Pop-ups and kiosks provide unexpected rates headache for UK mall landlords

shopping mall | ©Kiev.Victor

Shopping centre landlords in the UK are being hit by unexpected running costs and lower rental returns due to local authorities increasingly charging backdated rates for items such as cash machines, photo booths and vending machines, according to Cushman & Wakefield.

 

The UK government’s drive for localism has given local authorities a direct interest in rates collected in their area as they now retain a proportion of it. As a result, authorities are increasingly instructing the Valuation Office Agency (VOA), which delivers a range of valuation and surveying services to over 4,000 public sector bodies in the UK, to assess extra items which will increase their income.

 

This has included kiosks, photo booths, ATMs and vending machines as well as pop-up or temporary stores with some shopping centre owners now facing rates bills backdated to 2010 on these items as part of residual mall assessments.

 

As a result shopping centre operators are facing unexpected bills of up to £75,000/year (€97,000/year) which is increasing running costs and also potentially impacting rent returns, as well as creating service charge disputes.

 

So far 61 such assessments have been made across the UK, totalling £2.79m (€3.62m) in Rateable Value – equivalent to circa £1.4m (€1.8m) in rates liability.

 

Mark O’Leary, a director in the business rates team at Cushman & Wakefield, which manages 28,000 UK properties with a total rateable value of £1.3bn (€1.7bn), said: “There is a clear move by local authorities to seek to maximise their rate revenues and this will only increase as ultimately they will retain all rates revenues from their locality under Government changes. We are increasingly seeing examples of the Valuation Office Agency being instructed to inspect shopping centres to look for items in the commercial area of the mall which could attract a rateable value and therefore a rate liability.

 

“This is a major change in approach and landlords may incur a non-recoverable liability not previously budgeted for. This is turn may affect capital market values going forward.

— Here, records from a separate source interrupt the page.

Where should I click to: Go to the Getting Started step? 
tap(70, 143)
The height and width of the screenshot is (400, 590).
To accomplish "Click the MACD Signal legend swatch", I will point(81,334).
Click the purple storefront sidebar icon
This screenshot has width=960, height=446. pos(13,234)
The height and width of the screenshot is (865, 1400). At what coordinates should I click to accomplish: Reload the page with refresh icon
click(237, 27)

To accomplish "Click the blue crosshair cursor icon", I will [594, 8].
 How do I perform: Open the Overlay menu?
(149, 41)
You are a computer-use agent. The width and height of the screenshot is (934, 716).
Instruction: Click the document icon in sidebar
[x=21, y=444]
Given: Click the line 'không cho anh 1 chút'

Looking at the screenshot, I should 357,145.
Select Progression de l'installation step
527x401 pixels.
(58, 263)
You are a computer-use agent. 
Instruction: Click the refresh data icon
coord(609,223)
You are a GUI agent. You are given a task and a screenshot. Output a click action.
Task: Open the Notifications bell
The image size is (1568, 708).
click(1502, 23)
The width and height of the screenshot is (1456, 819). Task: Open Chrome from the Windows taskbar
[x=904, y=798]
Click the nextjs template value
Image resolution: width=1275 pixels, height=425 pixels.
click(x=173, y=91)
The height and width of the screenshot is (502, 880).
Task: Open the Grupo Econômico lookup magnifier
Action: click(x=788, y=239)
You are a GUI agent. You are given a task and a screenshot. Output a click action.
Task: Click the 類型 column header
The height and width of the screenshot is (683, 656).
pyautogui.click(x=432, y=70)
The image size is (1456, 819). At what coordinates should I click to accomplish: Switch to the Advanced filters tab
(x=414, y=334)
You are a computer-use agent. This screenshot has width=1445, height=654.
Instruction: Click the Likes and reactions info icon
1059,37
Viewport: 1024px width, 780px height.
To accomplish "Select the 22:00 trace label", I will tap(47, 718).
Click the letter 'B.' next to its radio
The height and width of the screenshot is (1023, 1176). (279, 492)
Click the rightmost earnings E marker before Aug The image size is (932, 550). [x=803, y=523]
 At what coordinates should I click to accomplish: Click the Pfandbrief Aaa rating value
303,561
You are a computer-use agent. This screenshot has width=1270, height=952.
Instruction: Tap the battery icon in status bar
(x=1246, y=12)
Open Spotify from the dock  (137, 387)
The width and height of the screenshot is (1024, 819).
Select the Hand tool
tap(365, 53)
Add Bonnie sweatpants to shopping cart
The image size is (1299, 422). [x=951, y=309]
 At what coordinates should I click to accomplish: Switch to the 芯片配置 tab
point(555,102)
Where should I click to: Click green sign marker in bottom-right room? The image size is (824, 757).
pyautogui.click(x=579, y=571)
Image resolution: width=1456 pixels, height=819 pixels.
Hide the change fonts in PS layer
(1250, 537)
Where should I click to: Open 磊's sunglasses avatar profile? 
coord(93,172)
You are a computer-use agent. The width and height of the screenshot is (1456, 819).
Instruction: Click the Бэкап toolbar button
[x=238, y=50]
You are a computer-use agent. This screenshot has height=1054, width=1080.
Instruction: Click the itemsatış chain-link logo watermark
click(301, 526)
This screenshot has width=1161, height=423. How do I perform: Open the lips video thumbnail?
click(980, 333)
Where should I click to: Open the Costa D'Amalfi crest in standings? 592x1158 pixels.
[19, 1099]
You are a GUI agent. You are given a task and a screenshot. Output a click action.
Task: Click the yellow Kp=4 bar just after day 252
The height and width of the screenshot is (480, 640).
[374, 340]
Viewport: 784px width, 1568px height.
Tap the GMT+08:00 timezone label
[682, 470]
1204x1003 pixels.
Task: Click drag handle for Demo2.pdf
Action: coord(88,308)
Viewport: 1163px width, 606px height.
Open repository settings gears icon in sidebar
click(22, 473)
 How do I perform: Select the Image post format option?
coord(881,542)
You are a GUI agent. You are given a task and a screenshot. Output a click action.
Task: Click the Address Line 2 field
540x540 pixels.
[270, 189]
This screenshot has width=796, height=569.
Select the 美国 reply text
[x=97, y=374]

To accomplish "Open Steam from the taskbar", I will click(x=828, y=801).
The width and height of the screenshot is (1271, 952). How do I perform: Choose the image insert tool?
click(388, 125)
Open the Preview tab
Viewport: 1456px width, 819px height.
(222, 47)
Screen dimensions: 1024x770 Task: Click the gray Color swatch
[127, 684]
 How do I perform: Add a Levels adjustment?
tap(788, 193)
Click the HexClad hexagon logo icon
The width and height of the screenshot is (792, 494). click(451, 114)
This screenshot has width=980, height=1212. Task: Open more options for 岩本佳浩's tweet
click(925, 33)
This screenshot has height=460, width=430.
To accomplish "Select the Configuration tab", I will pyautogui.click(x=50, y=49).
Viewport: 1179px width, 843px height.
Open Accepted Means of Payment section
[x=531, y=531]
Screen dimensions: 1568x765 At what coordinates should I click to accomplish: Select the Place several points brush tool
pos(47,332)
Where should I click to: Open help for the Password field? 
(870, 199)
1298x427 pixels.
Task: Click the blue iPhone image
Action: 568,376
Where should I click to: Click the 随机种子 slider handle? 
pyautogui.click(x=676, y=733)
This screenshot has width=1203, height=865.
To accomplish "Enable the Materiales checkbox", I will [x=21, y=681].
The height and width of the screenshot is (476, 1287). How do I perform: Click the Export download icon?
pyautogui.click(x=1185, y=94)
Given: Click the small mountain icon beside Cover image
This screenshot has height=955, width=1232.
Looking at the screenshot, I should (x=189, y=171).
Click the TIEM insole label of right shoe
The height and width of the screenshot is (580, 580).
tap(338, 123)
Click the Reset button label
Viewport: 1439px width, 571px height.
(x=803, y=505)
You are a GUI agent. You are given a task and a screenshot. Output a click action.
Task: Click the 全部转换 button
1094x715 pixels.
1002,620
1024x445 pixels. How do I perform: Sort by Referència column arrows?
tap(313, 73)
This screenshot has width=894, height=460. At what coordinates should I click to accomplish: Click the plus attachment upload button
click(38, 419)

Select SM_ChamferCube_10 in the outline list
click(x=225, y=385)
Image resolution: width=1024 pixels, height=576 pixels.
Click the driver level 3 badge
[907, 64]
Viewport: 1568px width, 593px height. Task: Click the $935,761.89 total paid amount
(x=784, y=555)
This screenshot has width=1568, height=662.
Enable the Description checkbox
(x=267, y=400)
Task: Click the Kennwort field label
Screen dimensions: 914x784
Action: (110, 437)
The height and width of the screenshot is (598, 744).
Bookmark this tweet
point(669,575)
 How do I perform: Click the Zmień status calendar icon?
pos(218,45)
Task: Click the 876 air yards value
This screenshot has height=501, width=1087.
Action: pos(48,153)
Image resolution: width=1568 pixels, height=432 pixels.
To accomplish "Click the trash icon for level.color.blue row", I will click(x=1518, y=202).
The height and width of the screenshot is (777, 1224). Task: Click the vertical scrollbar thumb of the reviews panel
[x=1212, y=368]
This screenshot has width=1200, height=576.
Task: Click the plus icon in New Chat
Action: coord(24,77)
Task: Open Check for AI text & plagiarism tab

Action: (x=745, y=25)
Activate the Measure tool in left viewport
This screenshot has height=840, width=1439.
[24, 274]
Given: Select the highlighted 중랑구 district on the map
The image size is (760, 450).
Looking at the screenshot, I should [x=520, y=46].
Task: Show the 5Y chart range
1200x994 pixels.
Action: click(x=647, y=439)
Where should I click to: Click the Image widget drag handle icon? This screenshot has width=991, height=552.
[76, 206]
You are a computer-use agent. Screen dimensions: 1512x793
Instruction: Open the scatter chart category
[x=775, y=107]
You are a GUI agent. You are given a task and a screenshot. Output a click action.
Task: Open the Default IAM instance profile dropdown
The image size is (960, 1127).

Assessing the whole of the common parts of malls as one also raises a debate around service charge recoverability of rates costs.

 

“This situation is compounded by recently-introduced restrictions on appeals which mean that in some cases ratepayers will have just six months in which to appeal against these assessments, including having them deleted. We therefore recommend that any affected centre instructs a rating surveyor to review this immediately.”

 

Catherine Lambert, Cushman & Wakefield’s head of retail property management, added: “Some of these charges go back more than five years and it is imperative mall owners review all their existing leases and licences to tenants specifically looking at where rates liabilities should fall. The legality of assessing the residual mall space is currently being reviewed and may be challenged in the coming months with a view to having assessments, and therefore any liability impact, removed.”